2024-02-24 18:18:39 +00:00
parent 591985c67d
commit aed02dc7c6
4 changed files with 59 additions and 6 deletions
--- a/lerobot/common/tdmpc.py
+++ b/lerobot/common/tdmpc.py
@@ -51,6 +51,11 @@ class TOLD(nn.Module):
        """Predicts next latent state (d) and single-step reward (R)."""
        x = torch.cat([z, a], dim=-1)
        return self._dynamics(x), self._reward(x)
+    
+    def next_dynamics(self, z, a):
+        """Predicts next latent state (d)."""
+        x = torch.cat([z, a], dim=-1)
+        return self._dynamics(x)

    def pi(self, z, std=0):
        """Samples an action from the learned policy (pi)."""
@@ -191,7 +196,7 @@ class TDMPC(nn.Module):
            _z = z.repeat(num_pi_trajs, 1)
            for t in range(horizon):
                pi_actions[t] = self.model.pi(_z, self.cfg.min_std)
-                _z, _ = self.model.next(_z, pi_actions[t])
+                _z = self.model.next_dynamics(_z, pi_actions[t])

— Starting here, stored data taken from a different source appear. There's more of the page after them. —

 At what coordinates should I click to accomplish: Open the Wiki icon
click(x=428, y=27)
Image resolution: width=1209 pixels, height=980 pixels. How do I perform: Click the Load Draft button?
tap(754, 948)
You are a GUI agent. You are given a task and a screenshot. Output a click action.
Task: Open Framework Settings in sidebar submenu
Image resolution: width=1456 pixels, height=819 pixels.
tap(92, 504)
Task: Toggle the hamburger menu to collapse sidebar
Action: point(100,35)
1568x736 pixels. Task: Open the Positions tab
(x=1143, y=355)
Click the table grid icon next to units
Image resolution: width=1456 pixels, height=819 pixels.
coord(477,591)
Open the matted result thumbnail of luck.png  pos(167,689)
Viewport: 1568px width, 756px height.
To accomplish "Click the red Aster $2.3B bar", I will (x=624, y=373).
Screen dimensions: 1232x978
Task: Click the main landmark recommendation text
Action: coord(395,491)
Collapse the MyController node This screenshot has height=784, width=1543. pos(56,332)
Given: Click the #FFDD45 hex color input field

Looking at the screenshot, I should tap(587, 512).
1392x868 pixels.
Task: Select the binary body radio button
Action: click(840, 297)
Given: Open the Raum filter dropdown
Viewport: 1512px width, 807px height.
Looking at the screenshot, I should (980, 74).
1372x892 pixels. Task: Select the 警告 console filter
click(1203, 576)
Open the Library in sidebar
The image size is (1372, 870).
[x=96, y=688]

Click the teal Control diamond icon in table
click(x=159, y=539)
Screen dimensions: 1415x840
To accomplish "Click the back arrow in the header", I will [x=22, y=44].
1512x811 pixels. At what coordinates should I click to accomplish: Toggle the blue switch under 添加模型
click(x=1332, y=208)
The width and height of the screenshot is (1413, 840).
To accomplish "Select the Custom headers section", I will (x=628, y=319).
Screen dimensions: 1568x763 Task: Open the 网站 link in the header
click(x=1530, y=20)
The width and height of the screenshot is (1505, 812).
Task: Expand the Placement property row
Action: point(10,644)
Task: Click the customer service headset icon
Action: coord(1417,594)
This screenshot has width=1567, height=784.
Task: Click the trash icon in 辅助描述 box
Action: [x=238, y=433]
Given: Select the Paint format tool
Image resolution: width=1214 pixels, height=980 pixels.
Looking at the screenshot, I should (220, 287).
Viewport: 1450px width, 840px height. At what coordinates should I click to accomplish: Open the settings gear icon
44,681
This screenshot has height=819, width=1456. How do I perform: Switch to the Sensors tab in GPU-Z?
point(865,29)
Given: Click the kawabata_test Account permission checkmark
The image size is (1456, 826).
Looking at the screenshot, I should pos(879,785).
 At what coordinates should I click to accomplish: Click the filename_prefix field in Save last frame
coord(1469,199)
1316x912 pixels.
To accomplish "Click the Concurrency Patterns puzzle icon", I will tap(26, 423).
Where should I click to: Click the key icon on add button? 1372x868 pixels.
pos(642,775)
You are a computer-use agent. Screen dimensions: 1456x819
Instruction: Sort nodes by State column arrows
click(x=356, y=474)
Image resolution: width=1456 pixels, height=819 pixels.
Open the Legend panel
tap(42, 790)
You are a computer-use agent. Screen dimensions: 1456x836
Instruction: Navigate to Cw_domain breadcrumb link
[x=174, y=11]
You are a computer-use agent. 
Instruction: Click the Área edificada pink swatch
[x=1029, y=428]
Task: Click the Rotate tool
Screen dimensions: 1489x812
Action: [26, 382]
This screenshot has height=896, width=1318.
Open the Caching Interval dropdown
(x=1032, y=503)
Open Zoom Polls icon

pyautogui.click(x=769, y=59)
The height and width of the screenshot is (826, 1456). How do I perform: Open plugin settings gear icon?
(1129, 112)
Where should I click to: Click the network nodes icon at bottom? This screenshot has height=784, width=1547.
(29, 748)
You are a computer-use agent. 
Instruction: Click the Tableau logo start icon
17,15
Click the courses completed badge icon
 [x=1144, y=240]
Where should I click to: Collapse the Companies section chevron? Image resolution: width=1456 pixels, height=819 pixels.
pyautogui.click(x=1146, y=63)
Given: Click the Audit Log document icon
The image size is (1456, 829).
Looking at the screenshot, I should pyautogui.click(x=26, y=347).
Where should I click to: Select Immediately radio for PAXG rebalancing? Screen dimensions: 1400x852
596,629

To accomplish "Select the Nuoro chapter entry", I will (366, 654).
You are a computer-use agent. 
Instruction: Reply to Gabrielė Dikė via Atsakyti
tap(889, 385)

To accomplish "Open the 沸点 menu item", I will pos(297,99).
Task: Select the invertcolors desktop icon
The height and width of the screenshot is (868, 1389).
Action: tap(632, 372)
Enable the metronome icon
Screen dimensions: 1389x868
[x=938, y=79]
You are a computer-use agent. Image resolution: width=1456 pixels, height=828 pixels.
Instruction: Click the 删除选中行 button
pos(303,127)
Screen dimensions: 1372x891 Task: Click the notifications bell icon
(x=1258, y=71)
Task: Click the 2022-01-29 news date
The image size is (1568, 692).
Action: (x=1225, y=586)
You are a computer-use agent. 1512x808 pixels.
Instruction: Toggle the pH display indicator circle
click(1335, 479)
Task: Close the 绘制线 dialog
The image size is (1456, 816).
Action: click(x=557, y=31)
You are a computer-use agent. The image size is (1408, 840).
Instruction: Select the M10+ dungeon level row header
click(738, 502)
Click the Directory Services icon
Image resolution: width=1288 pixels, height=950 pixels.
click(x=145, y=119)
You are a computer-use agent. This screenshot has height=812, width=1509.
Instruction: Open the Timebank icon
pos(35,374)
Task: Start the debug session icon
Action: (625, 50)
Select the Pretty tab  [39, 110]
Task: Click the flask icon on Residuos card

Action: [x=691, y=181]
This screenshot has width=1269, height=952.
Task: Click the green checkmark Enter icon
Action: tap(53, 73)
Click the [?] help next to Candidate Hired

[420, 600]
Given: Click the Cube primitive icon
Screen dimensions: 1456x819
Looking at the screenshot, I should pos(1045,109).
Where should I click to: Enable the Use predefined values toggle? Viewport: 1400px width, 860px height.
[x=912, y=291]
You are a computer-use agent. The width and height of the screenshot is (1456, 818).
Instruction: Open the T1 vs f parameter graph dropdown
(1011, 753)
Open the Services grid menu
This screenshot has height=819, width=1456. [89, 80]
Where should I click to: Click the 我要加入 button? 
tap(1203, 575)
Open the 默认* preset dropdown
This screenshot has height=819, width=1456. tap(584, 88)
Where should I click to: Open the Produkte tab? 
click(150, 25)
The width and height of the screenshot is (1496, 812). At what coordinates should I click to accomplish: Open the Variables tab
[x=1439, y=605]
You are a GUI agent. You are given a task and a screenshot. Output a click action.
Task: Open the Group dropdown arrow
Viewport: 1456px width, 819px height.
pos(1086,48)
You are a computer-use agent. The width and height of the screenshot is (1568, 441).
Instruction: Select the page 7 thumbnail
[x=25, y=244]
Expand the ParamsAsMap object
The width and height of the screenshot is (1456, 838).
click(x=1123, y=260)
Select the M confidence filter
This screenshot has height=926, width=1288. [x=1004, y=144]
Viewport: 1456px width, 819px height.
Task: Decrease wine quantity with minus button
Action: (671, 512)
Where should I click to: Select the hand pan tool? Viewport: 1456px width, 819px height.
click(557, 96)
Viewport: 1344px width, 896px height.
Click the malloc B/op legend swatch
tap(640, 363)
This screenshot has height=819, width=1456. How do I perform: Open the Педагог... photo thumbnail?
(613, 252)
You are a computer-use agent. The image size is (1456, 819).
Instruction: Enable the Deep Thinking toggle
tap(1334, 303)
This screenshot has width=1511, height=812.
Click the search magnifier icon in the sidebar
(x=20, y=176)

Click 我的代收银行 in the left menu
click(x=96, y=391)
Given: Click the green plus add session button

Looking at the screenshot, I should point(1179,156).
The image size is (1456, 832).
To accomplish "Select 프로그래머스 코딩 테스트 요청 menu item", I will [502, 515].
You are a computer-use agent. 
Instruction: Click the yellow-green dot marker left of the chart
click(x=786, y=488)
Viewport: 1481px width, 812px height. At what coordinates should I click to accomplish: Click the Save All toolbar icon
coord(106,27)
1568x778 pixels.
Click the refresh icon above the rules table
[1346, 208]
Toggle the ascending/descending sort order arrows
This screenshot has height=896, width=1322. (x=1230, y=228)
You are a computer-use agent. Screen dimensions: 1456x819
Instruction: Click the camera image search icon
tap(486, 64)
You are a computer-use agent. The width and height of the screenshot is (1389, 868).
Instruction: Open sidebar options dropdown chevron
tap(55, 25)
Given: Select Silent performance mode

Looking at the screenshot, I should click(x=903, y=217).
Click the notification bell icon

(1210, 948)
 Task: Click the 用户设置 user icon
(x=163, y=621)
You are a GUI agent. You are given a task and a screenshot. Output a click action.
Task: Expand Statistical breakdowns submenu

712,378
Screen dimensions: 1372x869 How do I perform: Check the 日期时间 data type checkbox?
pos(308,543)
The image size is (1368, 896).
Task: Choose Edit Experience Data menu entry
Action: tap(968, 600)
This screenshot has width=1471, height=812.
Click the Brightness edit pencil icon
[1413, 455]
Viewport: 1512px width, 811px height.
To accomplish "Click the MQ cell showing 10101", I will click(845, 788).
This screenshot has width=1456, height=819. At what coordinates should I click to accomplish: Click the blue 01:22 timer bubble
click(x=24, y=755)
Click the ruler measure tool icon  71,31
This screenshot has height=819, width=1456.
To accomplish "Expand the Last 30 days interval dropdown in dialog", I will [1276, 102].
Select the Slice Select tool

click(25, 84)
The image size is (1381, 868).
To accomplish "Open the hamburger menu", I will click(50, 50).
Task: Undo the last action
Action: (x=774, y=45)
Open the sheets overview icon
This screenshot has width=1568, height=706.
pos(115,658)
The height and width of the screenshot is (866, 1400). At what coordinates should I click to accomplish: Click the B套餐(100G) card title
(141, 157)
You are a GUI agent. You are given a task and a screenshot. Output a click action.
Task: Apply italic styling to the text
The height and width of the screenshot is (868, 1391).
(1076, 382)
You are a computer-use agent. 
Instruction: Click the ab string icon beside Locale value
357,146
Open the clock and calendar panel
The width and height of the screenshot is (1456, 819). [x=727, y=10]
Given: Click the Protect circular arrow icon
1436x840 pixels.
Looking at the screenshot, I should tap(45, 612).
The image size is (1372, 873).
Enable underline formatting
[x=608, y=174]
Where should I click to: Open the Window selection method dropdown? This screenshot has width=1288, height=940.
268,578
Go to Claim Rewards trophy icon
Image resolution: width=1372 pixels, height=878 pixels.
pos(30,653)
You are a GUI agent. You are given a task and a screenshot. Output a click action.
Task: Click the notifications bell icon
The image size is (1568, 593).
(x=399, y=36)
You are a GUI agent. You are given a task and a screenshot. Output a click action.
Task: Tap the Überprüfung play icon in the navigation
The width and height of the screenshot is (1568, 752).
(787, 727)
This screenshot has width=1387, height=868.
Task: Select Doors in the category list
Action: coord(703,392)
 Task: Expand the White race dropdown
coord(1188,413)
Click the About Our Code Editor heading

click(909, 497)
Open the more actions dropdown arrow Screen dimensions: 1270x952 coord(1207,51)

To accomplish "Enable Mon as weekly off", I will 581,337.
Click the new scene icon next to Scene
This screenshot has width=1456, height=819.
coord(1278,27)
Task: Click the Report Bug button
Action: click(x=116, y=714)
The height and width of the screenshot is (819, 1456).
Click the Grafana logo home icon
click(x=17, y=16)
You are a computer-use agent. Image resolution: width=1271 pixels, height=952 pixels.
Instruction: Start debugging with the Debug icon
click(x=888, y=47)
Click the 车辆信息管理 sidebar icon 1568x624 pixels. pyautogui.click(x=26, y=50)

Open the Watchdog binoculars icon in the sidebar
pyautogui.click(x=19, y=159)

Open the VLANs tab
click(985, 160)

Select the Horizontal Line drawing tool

        # Initialize state and parameters
        z = z.repeat(self.cfg.num_samples + num_pi_trajs, 1)
@@ -241,6 +246,11 @@ class TDMPC(nn.Module):
            mean, std = self.cfg.momentum * mean + (1 - self.cfg.momentum) * _mean, _std

        # Outputs
+        # TODO(rcadene): remove numpy with
+        # # Convert score tensor to probabilities using softmax
+        # probabilities = torch.softmax(score, dim=0)
+        # # Generate a random sample index based on the probabilities
+        # sample_index = torch.multinomial(probabilities, 1).item()
        score = score.squeeze(1).cpu().numpy()
        actions = elite_actions[:, np.random.choice(np.arange(score.shape[0]), p=score)]
        self._prev_mean = mean